Summary of IMLS Shareable Local Authorities Forum, Cornell University, October 24-25, 2016

Summary drafted by Isabel Quintana

Meeting themes

Workflow

Human versus machine processing

Finding right mix for scalability and sustainability.
Role of data science and AI.
For both human and machine resolution we need an ensemble of information about an entity.

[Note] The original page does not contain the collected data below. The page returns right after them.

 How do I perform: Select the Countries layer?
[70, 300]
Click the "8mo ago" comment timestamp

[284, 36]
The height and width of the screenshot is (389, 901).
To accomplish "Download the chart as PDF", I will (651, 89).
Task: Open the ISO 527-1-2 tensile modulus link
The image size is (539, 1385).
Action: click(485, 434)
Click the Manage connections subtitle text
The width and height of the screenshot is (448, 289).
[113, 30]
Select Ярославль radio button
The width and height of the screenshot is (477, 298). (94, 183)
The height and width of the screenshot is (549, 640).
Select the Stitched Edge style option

Administrative/provenance metadata

Provenance metadata very important for certain use cases, e.g. where identification of material is part of the scholarly enterprise. Examples: rare materials, archival data.
Not all consumers have the same needs, and tracking metadata provenance brings scalability issues. Needs must be defined by reference to real use cases and functional requirements.
We can keep the information at a basic level; or we can keep complex data but only expose a subset; or we could expose it all and allow the user to take only what they need.
Role of aggregator may be just that: to aggregate, and not necessarily to vouch for the data collected. But this makes recording provenance important.
How can we track this information? We don’t have a well established or widely shared model, infrastructure, or process for doing this.
Intellectual property/business model questions also play into this issue.

Keeping data in sync

Whose responsibility is this? What are the obligations of providers?
Even if one or two databases exchange data, that data does not usually make it back out to all the contributors to that database.
But heavily centralized and regulated processes (e.g. NACO) also impose costs.

Linked data issues

Some skepticism voiced about linked data.
Bridging or elimination of silos brings great potential for enriching knowledge. Importance of communities who do not participate in library authorities but have names that appear in library authorities. See e.g. RelFinder: http://www.visualdataweb.org/relfinder.php
It allows for very rich representation of relationships. What level of alignment is needed for interoperability and reuse?
What is the best way to do versioning?
Need better understanding of what data and services aggregators need to provide.
Local vs shared URIs

Mint at point of need vs requirements for stability.
Issues of trust/veracity of statements if we don’t maintain data locally and just point to another place.
Risks involved in sameAs assertions.

Community

Sharing remains important but may need to work differently from the way it used to.
Different models of collaboration or sharing between various participants throughout the identity management lifecycle

Different communities of practice: national, institutional, domain, regional.
For example, ISNI and publishers exchange information, as does the Getty and museums.
Collaboration with other language communities.
Need for examples of successful cooperative models that others can learn from.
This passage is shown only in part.